_WHAT YOU ARE ASKED TO DO_
Begin at the line containing "Bayanlar İçin Örme" and reproduce every line through the end of the entries below. Nothing else should appear.
----- DATA TO PROCESS
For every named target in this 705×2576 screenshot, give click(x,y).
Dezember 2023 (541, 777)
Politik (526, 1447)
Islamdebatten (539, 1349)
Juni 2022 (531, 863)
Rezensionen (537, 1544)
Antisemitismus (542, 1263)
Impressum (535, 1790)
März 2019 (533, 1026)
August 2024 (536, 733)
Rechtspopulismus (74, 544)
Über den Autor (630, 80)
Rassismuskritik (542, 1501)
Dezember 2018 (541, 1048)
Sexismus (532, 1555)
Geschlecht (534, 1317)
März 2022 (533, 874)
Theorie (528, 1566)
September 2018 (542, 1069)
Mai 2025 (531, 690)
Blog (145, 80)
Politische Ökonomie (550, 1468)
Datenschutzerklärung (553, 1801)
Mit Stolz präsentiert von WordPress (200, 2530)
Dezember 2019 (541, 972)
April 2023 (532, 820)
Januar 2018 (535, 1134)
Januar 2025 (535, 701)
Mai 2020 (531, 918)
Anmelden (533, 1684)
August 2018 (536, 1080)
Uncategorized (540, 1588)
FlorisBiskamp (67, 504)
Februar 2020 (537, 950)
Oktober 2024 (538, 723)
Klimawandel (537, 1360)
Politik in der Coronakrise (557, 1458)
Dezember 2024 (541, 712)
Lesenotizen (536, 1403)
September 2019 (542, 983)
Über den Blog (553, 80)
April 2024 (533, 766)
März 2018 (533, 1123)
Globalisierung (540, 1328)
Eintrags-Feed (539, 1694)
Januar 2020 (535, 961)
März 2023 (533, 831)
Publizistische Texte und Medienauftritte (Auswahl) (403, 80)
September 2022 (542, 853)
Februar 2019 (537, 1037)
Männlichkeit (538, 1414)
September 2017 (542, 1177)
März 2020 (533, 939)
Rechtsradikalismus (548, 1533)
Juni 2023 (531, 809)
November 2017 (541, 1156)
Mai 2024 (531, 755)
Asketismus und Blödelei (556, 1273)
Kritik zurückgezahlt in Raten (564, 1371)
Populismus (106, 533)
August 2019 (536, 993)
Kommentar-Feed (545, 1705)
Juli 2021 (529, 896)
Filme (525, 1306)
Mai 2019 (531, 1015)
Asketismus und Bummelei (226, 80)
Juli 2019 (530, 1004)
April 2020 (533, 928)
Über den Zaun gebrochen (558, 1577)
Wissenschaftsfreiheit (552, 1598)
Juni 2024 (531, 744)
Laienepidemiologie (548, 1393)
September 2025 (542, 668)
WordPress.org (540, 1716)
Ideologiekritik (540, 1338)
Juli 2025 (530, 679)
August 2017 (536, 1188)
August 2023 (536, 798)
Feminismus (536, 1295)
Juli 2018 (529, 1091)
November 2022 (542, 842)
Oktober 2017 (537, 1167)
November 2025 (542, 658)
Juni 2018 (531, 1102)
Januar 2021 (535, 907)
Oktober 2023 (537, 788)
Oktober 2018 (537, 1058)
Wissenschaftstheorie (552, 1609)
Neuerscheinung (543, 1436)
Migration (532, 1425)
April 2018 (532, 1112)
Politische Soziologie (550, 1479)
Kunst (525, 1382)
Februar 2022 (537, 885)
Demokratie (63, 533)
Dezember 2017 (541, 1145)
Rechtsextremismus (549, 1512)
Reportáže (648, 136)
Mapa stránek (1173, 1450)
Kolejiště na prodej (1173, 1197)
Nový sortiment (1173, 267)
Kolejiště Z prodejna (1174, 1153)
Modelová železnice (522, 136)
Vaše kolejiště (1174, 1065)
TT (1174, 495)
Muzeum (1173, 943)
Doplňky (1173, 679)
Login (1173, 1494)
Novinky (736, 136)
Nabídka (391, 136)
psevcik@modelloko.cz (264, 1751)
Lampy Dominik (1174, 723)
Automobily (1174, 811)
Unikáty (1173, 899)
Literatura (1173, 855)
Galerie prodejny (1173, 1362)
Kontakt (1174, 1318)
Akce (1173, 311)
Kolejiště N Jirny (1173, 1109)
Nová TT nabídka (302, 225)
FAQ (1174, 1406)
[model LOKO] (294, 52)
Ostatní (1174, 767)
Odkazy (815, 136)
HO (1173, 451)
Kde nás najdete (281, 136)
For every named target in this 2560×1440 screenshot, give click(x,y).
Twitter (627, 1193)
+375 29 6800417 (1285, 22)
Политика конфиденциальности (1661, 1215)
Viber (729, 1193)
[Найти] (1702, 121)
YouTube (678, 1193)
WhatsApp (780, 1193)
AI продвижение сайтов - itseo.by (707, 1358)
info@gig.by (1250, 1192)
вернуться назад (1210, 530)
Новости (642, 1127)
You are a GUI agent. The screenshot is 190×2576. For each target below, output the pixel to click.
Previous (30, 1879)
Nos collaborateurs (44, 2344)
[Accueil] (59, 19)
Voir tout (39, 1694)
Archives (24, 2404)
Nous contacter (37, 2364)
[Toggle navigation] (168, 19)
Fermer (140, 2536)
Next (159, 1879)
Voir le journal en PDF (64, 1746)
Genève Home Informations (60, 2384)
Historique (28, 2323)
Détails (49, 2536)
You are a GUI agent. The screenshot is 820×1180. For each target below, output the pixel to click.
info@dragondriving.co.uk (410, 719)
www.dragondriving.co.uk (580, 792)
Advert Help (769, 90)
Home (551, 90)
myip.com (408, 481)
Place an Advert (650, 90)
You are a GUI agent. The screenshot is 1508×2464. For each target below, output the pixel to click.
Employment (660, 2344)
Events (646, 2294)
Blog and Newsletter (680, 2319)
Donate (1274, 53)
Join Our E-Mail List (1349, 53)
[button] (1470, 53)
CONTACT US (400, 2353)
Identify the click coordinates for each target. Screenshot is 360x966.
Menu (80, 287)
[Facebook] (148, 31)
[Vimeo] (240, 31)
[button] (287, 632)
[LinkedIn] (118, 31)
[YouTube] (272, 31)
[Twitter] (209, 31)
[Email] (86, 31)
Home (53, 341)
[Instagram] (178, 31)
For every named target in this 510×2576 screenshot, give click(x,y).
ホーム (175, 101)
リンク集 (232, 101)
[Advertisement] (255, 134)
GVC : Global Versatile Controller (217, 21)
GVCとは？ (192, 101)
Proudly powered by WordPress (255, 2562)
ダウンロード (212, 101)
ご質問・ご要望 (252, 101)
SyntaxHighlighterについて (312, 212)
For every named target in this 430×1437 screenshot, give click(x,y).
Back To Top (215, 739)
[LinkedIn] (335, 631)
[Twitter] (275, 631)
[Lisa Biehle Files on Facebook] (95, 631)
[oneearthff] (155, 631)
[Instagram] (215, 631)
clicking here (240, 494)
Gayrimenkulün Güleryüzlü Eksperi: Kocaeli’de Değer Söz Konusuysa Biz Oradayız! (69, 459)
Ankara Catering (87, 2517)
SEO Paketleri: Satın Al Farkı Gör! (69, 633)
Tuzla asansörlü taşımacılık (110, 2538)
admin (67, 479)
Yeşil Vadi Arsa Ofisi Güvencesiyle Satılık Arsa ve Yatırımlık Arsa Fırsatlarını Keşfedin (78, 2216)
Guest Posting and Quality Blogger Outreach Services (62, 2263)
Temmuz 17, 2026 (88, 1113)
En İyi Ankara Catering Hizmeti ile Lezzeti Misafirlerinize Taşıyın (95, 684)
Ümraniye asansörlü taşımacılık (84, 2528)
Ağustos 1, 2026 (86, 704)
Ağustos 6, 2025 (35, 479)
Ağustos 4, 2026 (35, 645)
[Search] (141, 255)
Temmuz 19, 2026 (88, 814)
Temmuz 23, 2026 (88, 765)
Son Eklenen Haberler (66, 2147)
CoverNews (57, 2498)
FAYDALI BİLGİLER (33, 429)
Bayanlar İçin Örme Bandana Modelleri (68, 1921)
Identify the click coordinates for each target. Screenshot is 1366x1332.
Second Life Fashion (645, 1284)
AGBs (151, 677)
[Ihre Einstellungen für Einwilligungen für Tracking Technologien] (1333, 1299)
----------
_ANSWER_
Bayanlar İçin Örme Bandana Modelleri (68, 1921)
Identify the click coordinates for each target. Screenshot is 1366x1332.
Second Life Fashion (645, 1284)
AGBs (151, 677)
[Ihre Einstellungen für Einwilligungen für Tracking Technologien] (1333, 1299)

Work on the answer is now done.